🤖 AI Summary
Existing $\mathrm{E}(3)$-equivariant networks are constrained by the $O(L^6)$ computational complexity of Clebsch–Gordan tensor products, while efficient alternatives such as Gaunt tensor products sacrifice expressivity due to the absence of antisymmetric pathways. This work introduces spin-weighted spherical harmonics (SWSH) into equivariant learning for the first time and proposes the SpinGTP framework: a novel tensor product operator derived from the algebraic structure of SWSH that retains Gaunt-level computational efficiency while recovering full symmetry expressivity, including parity-odd components.
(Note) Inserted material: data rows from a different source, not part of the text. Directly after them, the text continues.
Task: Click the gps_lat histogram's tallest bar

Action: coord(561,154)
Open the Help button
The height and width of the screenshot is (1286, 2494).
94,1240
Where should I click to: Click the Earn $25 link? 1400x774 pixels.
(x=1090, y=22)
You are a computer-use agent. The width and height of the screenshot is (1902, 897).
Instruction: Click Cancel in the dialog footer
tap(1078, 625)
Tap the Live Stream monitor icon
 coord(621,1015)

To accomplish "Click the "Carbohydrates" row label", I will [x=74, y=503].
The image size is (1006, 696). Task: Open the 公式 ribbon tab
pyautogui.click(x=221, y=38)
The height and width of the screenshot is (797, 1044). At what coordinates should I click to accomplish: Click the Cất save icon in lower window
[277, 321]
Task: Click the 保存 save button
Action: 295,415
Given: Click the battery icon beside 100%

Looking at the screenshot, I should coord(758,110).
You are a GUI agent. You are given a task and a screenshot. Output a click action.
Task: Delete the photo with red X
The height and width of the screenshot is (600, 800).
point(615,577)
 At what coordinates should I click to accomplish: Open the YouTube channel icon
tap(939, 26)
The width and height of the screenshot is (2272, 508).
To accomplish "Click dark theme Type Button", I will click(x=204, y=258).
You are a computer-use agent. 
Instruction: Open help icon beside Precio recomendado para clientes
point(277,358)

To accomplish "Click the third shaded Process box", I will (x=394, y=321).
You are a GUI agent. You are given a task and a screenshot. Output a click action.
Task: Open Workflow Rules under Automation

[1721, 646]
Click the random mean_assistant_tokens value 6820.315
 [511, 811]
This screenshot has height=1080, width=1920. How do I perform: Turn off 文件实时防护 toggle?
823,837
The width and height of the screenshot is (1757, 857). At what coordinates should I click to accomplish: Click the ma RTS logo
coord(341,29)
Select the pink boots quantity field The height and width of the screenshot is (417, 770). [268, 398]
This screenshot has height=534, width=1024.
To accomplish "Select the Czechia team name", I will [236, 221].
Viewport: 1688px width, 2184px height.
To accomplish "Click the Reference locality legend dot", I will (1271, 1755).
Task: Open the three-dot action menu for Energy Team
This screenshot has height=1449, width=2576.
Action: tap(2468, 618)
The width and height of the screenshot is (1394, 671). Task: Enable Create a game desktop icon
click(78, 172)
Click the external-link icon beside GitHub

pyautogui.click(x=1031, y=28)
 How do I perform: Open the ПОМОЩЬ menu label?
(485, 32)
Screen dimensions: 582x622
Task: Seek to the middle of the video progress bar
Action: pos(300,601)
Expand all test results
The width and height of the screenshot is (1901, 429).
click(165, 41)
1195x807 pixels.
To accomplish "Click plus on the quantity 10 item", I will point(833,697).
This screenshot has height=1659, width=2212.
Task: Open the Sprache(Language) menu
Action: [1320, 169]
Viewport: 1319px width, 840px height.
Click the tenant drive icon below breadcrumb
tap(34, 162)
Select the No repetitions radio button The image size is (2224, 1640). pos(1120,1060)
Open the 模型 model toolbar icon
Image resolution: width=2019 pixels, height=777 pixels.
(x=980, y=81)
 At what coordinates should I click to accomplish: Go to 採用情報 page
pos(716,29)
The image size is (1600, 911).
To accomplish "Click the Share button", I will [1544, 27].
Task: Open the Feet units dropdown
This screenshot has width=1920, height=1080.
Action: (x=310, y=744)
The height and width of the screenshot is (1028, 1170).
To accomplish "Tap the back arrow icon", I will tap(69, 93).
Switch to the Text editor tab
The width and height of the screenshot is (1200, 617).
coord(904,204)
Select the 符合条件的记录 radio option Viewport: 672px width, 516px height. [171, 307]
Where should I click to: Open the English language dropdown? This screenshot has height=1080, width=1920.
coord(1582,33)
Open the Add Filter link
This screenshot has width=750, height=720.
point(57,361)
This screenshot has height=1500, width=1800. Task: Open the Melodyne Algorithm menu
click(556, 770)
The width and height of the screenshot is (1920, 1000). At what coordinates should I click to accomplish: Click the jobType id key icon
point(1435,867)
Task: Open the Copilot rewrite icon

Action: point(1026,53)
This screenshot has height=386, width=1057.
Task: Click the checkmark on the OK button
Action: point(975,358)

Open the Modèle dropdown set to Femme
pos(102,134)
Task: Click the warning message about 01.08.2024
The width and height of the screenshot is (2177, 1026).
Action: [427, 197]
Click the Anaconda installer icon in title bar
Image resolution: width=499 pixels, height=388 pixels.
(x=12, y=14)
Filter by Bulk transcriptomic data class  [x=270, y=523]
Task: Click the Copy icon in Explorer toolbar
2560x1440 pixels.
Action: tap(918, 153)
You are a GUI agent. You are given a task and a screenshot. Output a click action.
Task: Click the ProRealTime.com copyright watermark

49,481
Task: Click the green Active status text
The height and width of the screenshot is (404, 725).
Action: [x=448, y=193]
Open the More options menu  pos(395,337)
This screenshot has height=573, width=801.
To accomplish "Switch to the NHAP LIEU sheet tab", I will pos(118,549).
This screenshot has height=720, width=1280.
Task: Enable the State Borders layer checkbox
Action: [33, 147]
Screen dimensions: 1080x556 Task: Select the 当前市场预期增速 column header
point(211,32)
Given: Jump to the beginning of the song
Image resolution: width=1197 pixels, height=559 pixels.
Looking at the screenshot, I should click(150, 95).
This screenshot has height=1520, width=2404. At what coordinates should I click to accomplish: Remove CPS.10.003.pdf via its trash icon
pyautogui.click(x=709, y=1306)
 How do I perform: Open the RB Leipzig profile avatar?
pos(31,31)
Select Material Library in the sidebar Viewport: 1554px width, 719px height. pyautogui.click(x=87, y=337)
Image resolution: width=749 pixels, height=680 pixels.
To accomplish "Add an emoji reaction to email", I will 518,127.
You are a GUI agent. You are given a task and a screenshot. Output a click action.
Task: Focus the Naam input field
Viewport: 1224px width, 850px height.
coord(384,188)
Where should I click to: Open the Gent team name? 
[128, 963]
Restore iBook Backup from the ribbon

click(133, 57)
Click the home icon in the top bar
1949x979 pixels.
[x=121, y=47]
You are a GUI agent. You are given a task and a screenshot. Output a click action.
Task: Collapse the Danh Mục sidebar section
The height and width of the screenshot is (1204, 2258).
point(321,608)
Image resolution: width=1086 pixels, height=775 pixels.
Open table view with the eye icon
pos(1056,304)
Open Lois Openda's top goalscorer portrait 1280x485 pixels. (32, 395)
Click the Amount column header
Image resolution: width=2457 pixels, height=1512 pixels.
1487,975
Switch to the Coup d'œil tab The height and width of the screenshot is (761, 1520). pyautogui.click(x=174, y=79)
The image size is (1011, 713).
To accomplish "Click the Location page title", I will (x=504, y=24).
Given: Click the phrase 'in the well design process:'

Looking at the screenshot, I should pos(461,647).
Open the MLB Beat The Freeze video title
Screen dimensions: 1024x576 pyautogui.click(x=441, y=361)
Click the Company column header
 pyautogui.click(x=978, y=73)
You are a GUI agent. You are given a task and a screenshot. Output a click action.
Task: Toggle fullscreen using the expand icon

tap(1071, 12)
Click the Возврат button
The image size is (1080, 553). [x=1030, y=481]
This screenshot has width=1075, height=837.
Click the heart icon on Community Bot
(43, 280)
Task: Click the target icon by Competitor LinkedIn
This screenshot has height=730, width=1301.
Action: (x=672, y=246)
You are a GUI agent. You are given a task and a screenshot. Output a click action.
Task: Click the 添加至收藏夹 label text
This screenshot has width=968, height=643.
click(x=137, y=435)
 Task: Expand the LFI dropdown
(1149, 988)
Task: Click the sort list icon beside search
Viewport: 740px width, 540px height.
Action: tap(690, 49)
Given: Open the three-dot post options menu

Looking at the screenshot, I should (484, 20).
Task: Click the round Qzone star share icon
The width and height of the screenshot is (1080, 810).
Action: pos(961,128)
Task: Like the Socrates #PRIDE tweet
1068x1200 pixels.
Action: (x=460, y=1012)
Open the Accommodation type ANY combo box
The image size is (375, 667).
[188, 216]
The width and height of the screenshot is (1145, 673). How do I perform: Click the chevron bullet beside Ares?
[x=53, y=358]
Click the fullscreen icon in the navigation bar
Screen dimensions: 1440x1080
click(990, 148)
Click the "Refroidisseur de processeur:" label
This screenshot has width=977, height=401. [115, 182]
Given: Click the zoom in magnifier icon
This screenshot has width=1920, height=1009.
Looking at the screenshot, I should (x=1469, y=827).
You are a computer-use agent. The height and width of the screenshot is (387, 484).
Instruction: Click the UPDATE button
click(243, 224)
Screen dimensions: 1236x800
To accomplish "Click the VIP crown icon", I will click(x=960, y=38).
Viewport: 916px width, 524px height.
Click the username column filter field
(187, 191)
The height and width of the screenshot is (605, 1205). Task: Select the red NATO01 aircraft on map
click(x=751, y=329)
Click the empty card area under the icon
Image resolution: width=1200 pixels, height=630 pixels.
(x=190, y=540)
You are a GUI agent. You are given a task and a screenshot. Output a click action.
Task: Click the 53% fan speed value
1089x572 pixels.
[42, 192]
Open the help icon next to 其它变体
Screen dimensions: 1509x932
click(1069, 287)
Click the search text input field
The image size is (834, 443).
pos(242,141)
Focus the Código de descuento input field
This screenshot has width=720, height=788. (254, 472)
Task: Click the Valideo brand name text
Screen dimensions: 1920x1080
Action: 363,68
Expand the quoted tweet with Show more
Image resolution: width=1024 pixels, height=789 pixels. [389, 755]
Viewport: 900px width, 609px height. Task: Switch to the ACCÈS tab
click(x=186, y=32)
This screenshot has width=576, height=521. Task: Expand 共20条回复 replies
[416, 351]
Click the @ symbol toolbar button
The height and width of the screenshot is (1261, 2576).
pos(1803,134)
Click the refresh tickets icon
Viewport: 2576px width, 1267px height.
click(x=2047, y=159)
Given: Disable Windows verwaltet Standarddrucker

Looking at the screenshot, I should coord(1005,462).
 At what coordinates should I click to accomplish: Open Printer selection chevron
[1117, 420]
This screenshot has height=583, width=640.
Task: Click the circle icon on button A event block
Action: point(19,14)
Experiments demonstrate that SpinGTP achieves accuracy comparable to full Clebsch–Gordan tensor products on benchmarks such as Tetris, 3BPA, SPICE-MACE-OFF, and OC20, and further exhibits superior performance on tasks involving chiral materials and non-centrosymmetric structures.
📝 Abstract
$\mathrm{E}(3)$-equivariant networks are promising for 3D atomistic system modeling, yet their scalability is limited by the $O(L^6)$ complexity of the Clebsch-Gordan Tensor Product (CGTP). The recently proposed Gaunt Tensor Product (GTP) reduces the complexity but is unable to capture the antisymmetric paths, resulting in incomplete expressivity. In this work, we present SpinGTP, an approach to overcome the GTP incompleteness by generalizing from scalar functions to Spin-Weighted Spherical Harmonics (SWSH). By relying on the algebraic properties of SWSH, SpinGTP recovers the missing antisymmetric interactions while maintaining the asymptotic efficiency of GTP. It also allows for a more expressive equivariant basis that naturally accounts for the parity-odd components of tensor products. We evaluate SpinGTP across diverse benchmarks, including Tetris, 3BPA, SPICE-MACE-OFF, and OC20. Our results show that SpinGTP achieves accuracies comparable to full CGTP. Notably, by explicitly capturing antisymmetric paths, SpinGTP exhibits superior performance in tasks involving chiral materials and non-centrosymmetric geometries. This work provides a complete, scalable, and mathematically rigorous path toward high-order equivariance in large-scale 3D atomistic system simulations.